BBC bets big on Jesus Christ with landmark 2027 docuseries
BBC unveils plans for a four-part 2027 docuseries excavating the life of Jesus Christ, fusing on-the-ground archaeology, expert insight and cinematic storytelling to deliver fresh historical perspectives.
BBC is gearing up for a big swing at a very old story: a new, four-part documentary series about the life of Jesus, arriving in 2027. Yes, there have been a lot of Jesus projects before. This one is promising fresh research, a multi-faith slate of experts, and a more cinematic approach than your standard classroom doc.
So what is the BBC actually making?
The series is currently untitled and framed as a full reconstruction of Jesus’s life using archaeology, technology, and historical analysis. The pitch is that it will not just recount what Jesus did, but also map the world he was born into — the politics, the culture, the day-to-day realities — to make familiar events feel newly grounded.

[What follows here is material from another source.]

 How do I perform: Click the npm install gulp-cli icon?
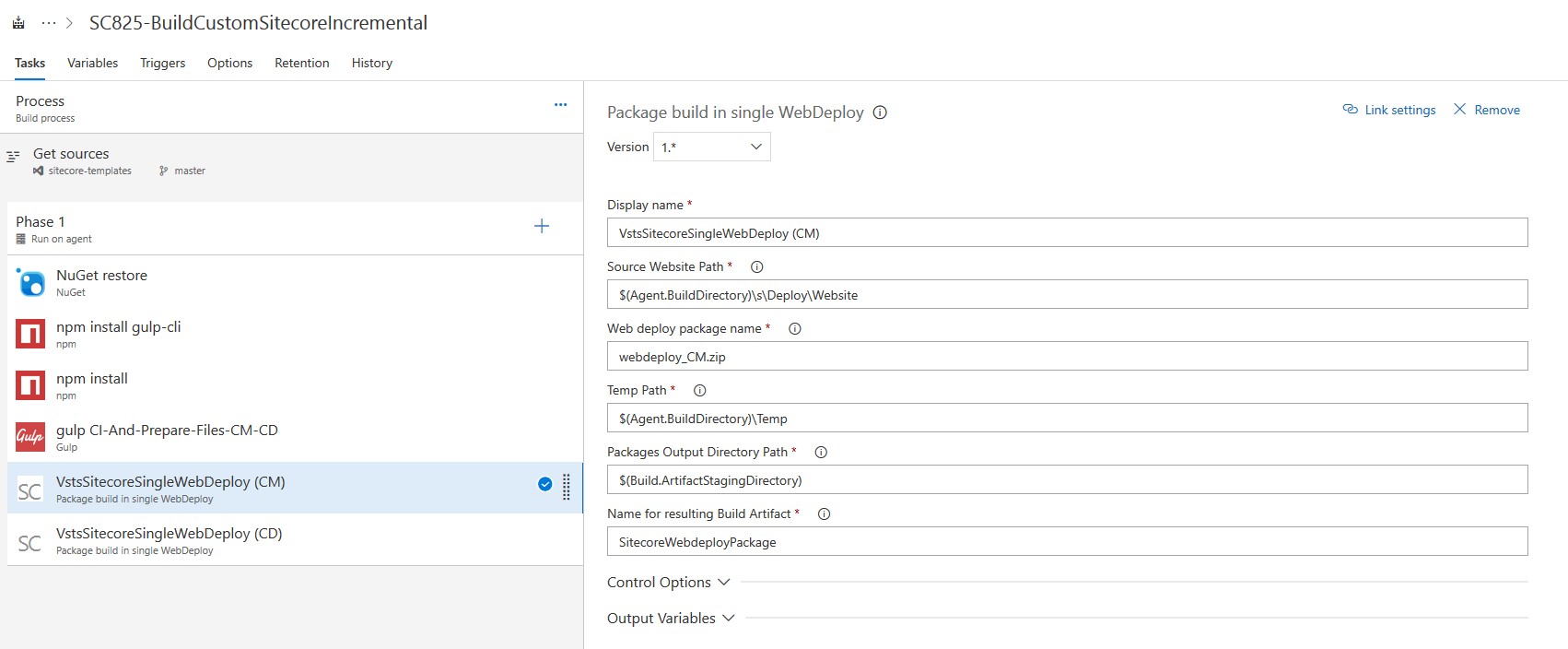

Behind the camera is Wonderhood Studios, and internally the BBC is describing the treatment as visceral, intimate, and cinematic. It is set to run across the BBC’s broadcast channels and the company’s streaming platform in 2027, with expert interviews baked in to keep the scholarship front and center. One notable creative choice: the series will feature perspectives from leading voices in Christianity, Judaism, and Islam, aiming for a broader historical and religious context than most single-tradition tellings.

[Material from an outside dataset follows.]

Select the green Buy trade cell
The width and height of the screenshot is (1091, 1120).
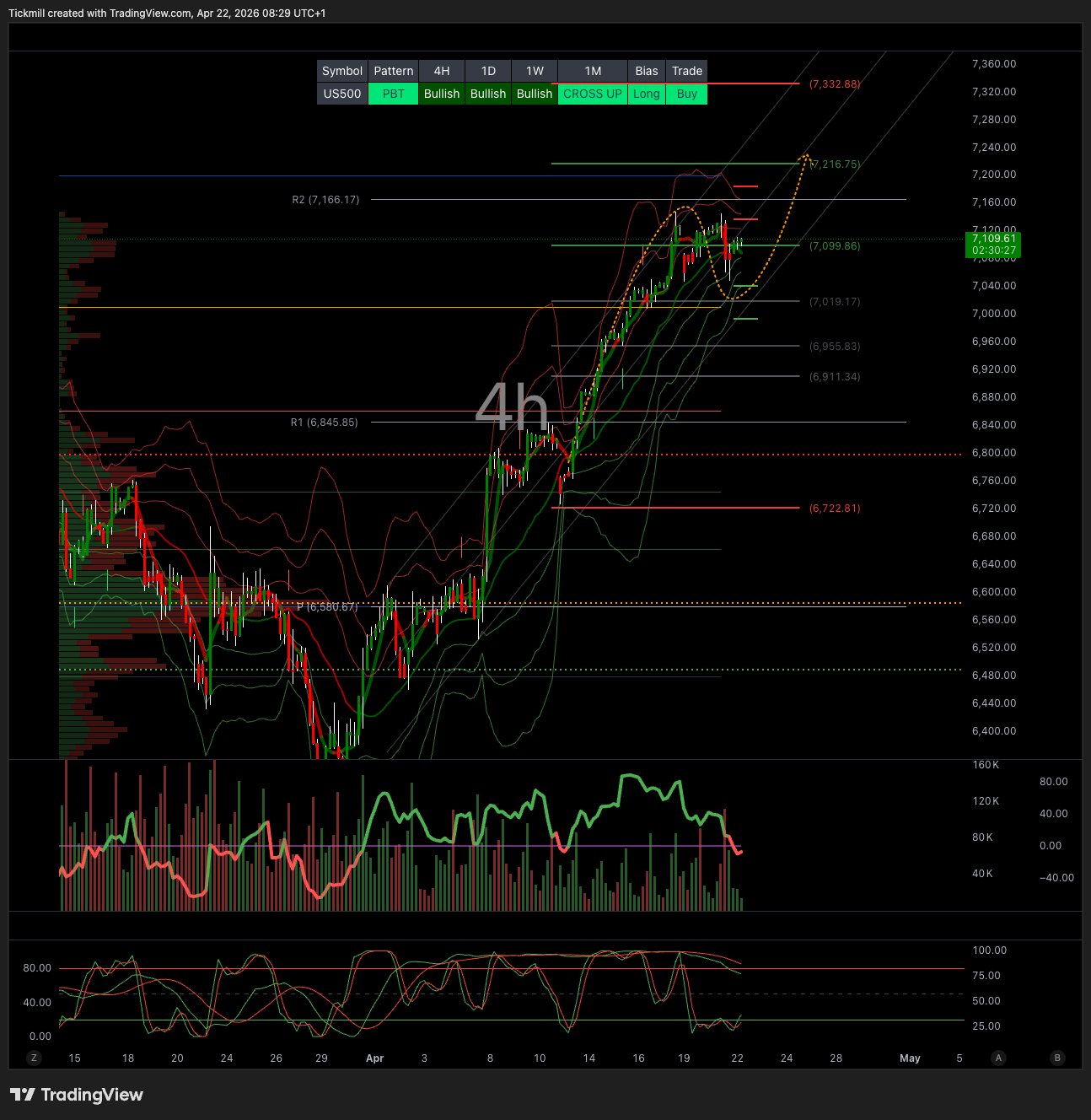[x=686, y=94]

"This series is proof of the BBC’s commitment to religious programming that broadens our understanding of each other and the world we live in," said Daisy Scalchi, the BBC’s head of religion and ethics.
Why do this now?
Two reasons. First, new archaeological findings and academic work keep tweaking what we know (or think we know) about the period and the people around Jesus. Second, audiences keep showing up for these stories when they are told with scope and specificity. If the BBC can fuse new scholarship with a more cinematic delivery, it could land differently than the usual Greatest Hits of the Gospels recap.
How it stacks up with other recent Jesus projects
There is plenty of company. The Chosen, the crowd-funded drama that filters events through the people who knew Jesus, has built a global following and, in some regions, has streamed on platforms like Netflix and Prime Video. Netflix’s Messiah took a contemporary angle with a mysterious figure many believe is a modern messiah. Mary approaches the story through the perspective of Jesus’s mother. And on the film side, Mel Gibson’s sequel is finally dated: The Resurrection of the Christ: Part One is set to hit theaters on May 6, 2027. In short, the lane is busy, but the BBC’s angle here is overtly historical, multi-faith, and research-forward.
What we know so far
- Premiere window: 2027
- Format: Four-part historical docuseries (title TBA)
- Producer: Wonderhood Studios
- Approach: Reconstruction of Jesus’s life using archaeology, technology, and analysis, with a focus on the world he was born into
- Voices: Expert contributors from Christianity, Judaism, and Islam
- Distribution: BBC broadcast channels and the BBC’s streaming service
- Style: Pitched as visceral, intimate, and cinematic, with extensive expert interviews
Bottom line: this is the BBC trying to make an ancient story feel immediate without abandoning the scholarship. If they pull it off, it could be one of the more substantial Jesus docs in years. If not, it is still a 2027 watch just on ambition alone.